Address
- 100 Bruno Lane Imperial, Pennsylvania, 15126 United States

District information
- Type: Public
- Established: 1949
- Schools: 5

Students and staff
- District mascot: Indian
- Colors: Scarlet and Grey

Other information
- Website: www.westasd.org

= West Allegheny School District =

Public school district in Pennsylvania, US

The West Allegheny School District is a midsized, suburban public school district which is located in the western corner of Allegheny County, approximately 16 mi from downtown Pittsburgh. The district comprises Findlay Township, North Fayette Township, and the Oakdale Borough. The district encompasses approximately 59 sqmi and is the largest in Allegheny County in terms of geographical area. The West Allegheny School District is home of the Pittsburgh International Airport terminal. West Allegheny was formed in 1949.

==Facilities==
- West Allegheny Senior High School (Grades 9–12) – Located in North Fayette Township on Main Campus, 205 West Allegheny Road, Imperial, PA, 15126
- West Allegheny Middle School (Grades 6–8) – Located in North Fayette Township on Main Campus, 207 West Allegheny Road, Imperial, PA, 15126
- Donaldson Elementary School (Grades K-5) – Located in North Fayette Township, 600 Donaldson Road, Oakdale, PA 15071
- McKee Elementary School (Grades K-5) – Located in North Fayette Township, 1501 Oakdale Road, Oakdale, PA 15071
- Wilson Elementary School (Grades K-5) – Located in Findlay Township, 110 Bruno Lane, Imperial, PA 15126
- West Allegheny District Offices – Located in Findlay Township, 110 Bruno Lane, Imperial, PA 15126

==Football: team history==

The high school's football team was founded along with the school district in 1949. The team has become a powerhouse program in both the WPIAL and the PIAA over the past 20 years under head coach Bob Palko. Under Palko's leadership, the Indians have won 8 WPIAL championships, the most recent of which coming in 2016, have appeared in 3 PIAA championship games, and won the 2001 AAA state title.

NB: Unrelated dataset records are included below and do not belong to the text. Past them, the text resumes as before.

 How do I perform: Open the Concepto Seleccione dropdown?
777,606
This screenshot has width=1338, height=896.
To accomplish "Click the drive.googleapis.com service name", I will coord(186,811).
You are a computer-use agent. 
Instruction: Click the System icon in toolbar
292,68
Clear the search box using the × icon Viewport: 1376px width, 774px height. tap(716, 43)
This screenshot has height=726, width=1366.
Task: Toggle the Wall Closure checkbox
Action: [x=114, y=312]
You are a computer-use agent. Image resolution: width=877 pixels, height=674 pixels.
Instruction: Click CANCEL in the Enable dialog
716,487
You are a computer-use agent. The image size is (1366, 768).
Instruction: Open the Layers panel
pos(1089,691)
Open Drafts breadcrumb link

Throughout this time span, the team has sent several players on to play at NCAA Division I schools and the National Football League. In 2001, the Associated Press named Tyler Palko, son of former head coach Bob Palko, the 2001 Pennsylvania Big School Player of the Year. He was also a member of the USA Today All-America Team (Second-team) and three-time Pittsburgh Post-Gazette WPIAL Class AAA Player of the Year. Palko led his West Allegheny Indians to a PIAA state title in 2001 for AAA in Pennsylvania and has since played for the University of Pittsburgh Panthers and numerous professional teams. Other notable football alums include Dorin Dickerson and C.J. Davis, who both went on to play for Pitt and in the NFL.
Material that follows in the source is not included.